Medewerkers en studenten werden door de professor en partner (die inmiddels niet meer in Leiden werkt) geïntimideerd, gediscrimineerd, gemanipuleerd, toegeschreeuwd, gepest, uitgelachen en bespot. De twee misbruikten hun machtspositie, trokken openlijk de kwaliteit van medewerkers in twijfel en brandden hun werk af.
Ottow wilde niet zeggen aan welke faculteit de twee werkzaam waren. ‘Het is goed werkgeverschap om de identiteit niet prijs te geven. Dat hebben we ook nog nooit gedaan.’ De hoogleraar heeft in het verleden bestuurlijke functies vervuld op de faculteit.
Signalen gemist
Eind 2022 kwamen de eerste meldingen binnen bij de decaan van de betreffende faculteit. Kort daarna informeerde de decaan het college van bestuur. In september 2023 stelde het college een commissie in - Leidse hoogleraren en een voormalig hoogleraar - om de zaak te onderzoeken onder leiding van universitair hoofddocent arbeidsrecht Yvonne Erkens. Uiteindelijk heeft de commissie met negentien melders gesproken: zowel (voormalig) medewerkers als (voormalig) studenten.
‘De commissie heeft vastgesteld dat de gedragingen zodanig ernstig zijn dat de melders daardoor zowel persoonlijk als op het werk enorm geschaad zijn’, zegt Ottow. ‘Dat is heel erg.’

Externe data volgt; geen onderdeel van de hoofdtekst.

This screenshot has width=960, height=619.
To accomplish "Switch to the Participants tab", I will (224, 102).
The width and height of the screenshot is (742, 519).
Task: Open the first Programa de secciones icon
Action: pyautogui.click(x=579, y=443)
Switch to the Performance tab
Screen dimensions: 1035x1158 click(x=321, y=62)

Uit het onderzoek bleek dat de eerste incidenten al in 1990 plaatsvonden, vertelt Ottow. Volgens de commissie zijn er al eerder meldingen gedaan over het misbruik van het duo, maar zijn die signalen destijds genegeerd. De onderzoekers konden niet achterhalen waarom die klachten toen niet serieus zijn genomen.
Niet langer welkom
Dat de melders vanaf eind 2022 (alsnog) aan de bel trokken bij de decaan, is volgens Ottow ‘omdat zij zich veilig genoeg voelden door de manier waarop het college de vorige zaak heeft aangepakt’ (soortgelijk wangedrag door sterrenkundige Tim de Zeeuw dat in oktober 2022 aan het licht kwam, red.).

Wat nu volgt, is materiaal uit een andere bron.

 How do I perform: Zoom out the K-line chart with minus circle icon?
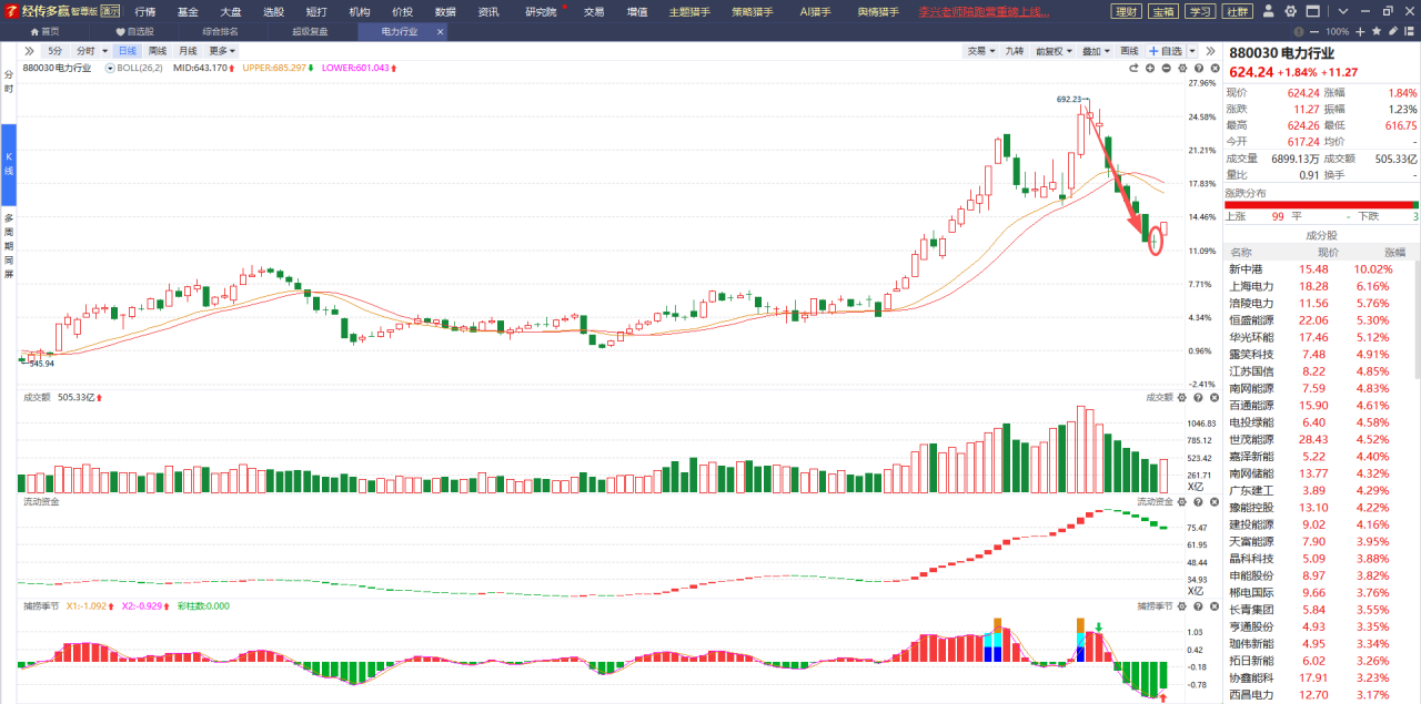point(1166,68)
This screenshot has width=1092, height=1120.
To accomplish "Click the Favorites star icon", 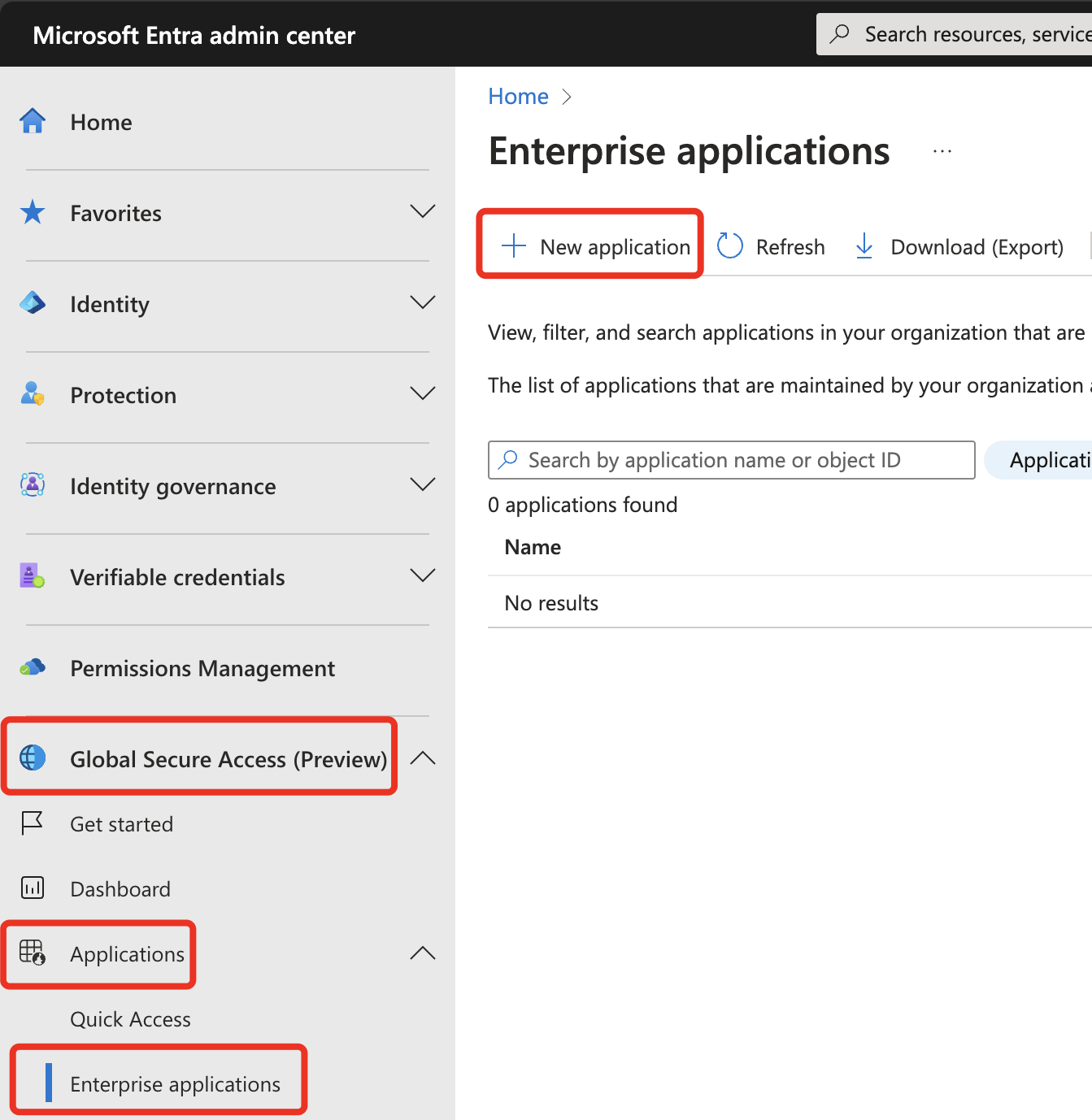I will coord(32,211).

‘Het college vindt deze zaak zo ernstig dat we hebben besloten naar de kantonrechter te stappen om de arbeidsovereenkomst van de hoogleraar te ontbinden’, zegt Ottow. ‘Als dat wordt gehonoreerd, volgt ontslag en draagt de persoon niet meer de titel van hoogleraar.’ Professor én partner die mochten reageren op de beschuldigingen – ‘maar ik kan daar verder niets over zeggen’ – zijn hoe dan ook nooit meer welkom op de universiteit.

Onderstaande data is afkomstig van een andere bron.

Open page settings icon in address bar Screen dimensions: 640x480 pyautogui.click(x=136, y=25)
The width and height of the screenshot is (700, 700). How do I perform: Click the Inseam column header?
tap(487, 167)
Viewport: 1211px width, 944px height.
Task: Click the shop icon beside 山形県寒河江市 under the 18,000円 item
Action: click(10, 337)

De commissie heeft het college ‘dringend verzocht’ om het rapport openbaar te maken. De melders zelf vinden het ook ‘noodzakelijk dat het rapport naar buiten komt’, zegt Ottow. Zij willen het rapport kunnen gebruiken om hun zaak te ondersteunen. ‘Wel willen ze anoniem blijven, omdat zij heel erg bang zijn voor repercussies in hun verdere carrière. Dat is een diepgewortelde angst.’
Heel heftige bijeenkomst
Het college zal het rapport binnenkort geanonimiseerd op de universiteitssite publiceren. ‘Dat is een trendbreuk met hoe we dat eerder in vergelijkbare kwesties deden’, aldus Ottow. Het rapport over het wangedrag van de inmiddels weggestuurde astronoom De Zeeuw is namelijk nog steeds niet openbaar.
Donderdagochtend sprak Ottow voor het eerst met de negentien melders. ‘Dat was een heel heftige bijeenkomst’, vertelt Ottow. ‘Ik ben er beduusd van en het heeft me enorm geraakt. We willen hier lessen uit trekken en een signaal geven aan de gemeenschap dat we dit heel ernstig nemen en daartegen optreden.’